The Telstra Corporation Ltd (ASX: TLS) share price has been rising after the telco reported its FY21 result this week. Does that mean the worst is over?
Over the last six months the Telstra share price has gone up by 20%.
Investors have had a lot to look at in recent weeks.
Telstra’s FY21 result
On a reported basis, total income fell by 11.6% over the year to $23.1 billion.
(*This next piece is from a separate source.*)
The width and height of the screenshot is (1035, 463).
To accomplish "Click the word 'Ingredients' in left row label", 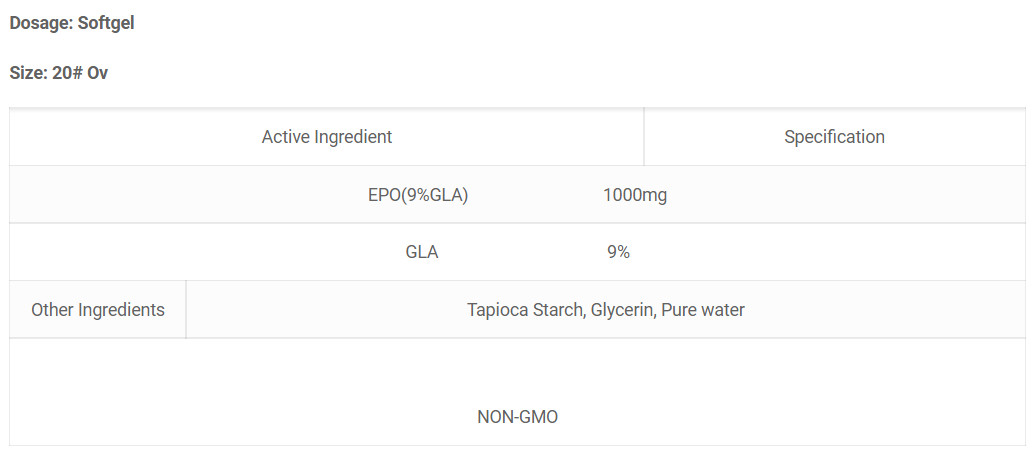I will tap(121, 310).
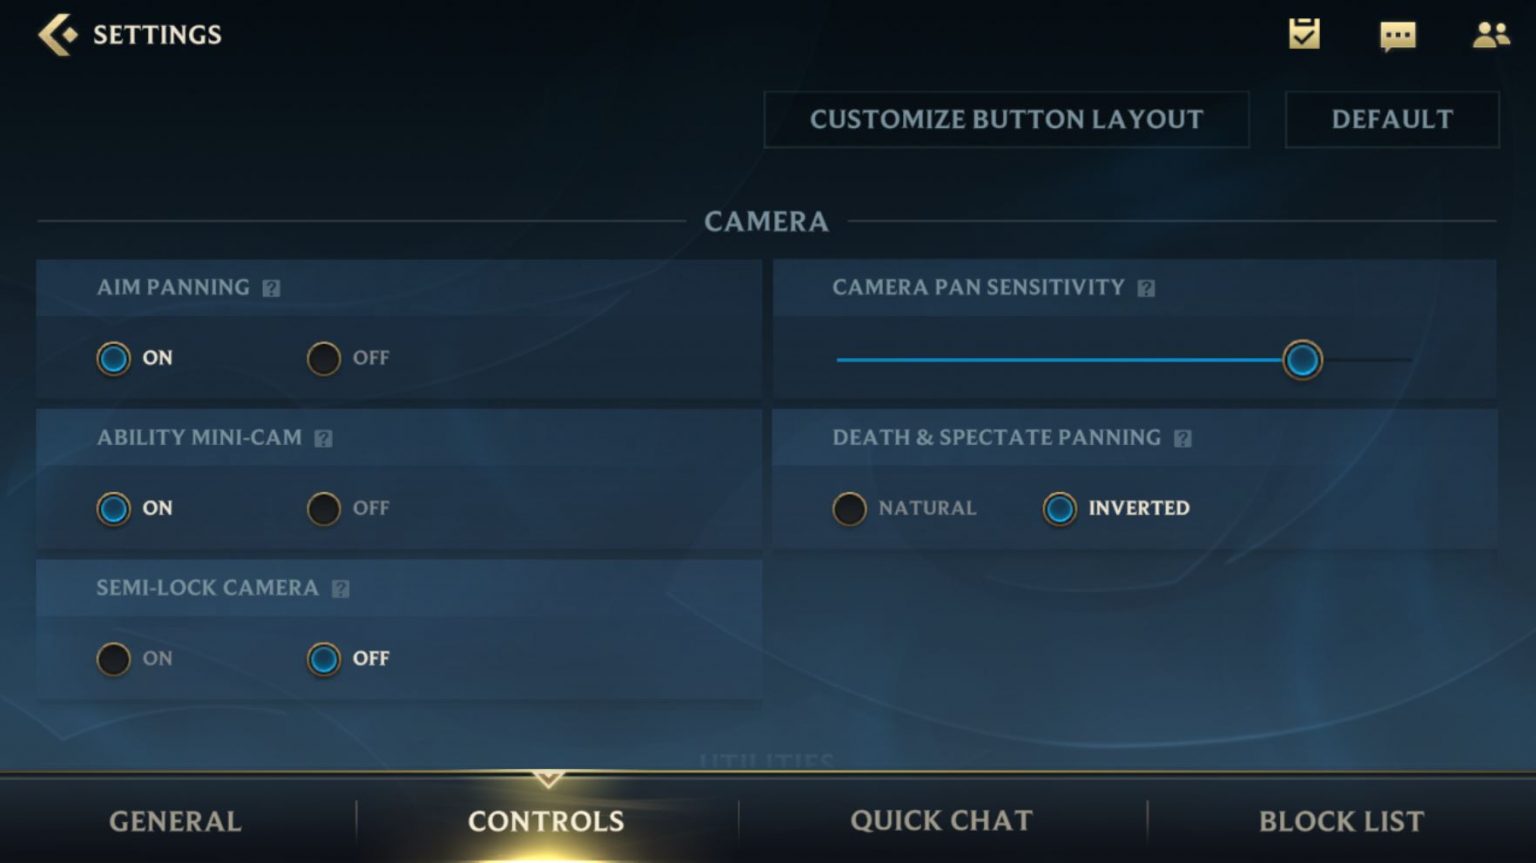Viewport: 1536px width, 863px height.
Task: Switch to the Quick Chat tab
Action: click(x=941, y=821)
But net profit after tax increased by 3.4% to $1.9 billion.
Reported EBITDA (EBITDA explained) fell 14.2% to $7.6 billion, whilst underlying EBITDA decreased 9.7% to $6.7 billion.
Underlying EBITDA included an NBN headwind of around $650 million in FY21, with a $380 million financial impact from COVID. Excluding the NBN headwind, underlying EBITDA fell $70 million
Asset sale and buyback
Telstra announced how large its shareholder returns were going to be after the sale of almost half of its InfraCo Towers business.
This could be, or has been, an important boost for the Telstra share price.
The telco had already told the market about the asset sale, but investors learned about the size of the buyback, being $1.35 billion.
This will help equity and per-share ratios like return on equity, the dividend payout ratio and earnings per share (EPS).
Is the worst over for the Telstra share price?
It may well be.
Telsfra is predicting growth in FY22 for its underlying EBITDA. Underlying EBITDA is expected to come in a range between $7 billion to $7.3 billion.
Telstra is also expecting to generate free cashflow after lease payments of between $3.5 billion to $3.9 billion.
I’m particularly pleased to see that Telstra is focused on growing its business away from the core mobile and broadband business.
Telstra Health continues to grow and there is good potential for some of Telstra’s other investments (chosen by Telstra Ventures) to continue to add value to the overall business.
As the adoption of 5G by the public continues to grow, Telstra may be able to grow profit by switching households over to 5G wireless broadband, which would significantly increase the profit margin compared to a household on the NBN.
At the current Telstra share price it offers a fully franked dividend yield of 4%.
Telstra looks expensive for how much profit growth it’s likely to achieve on an earnings basis, though on a free cashflow basis it’s only at around 13 times free cashflow. It could be an interesting ASX blue chip to keep an eye on now.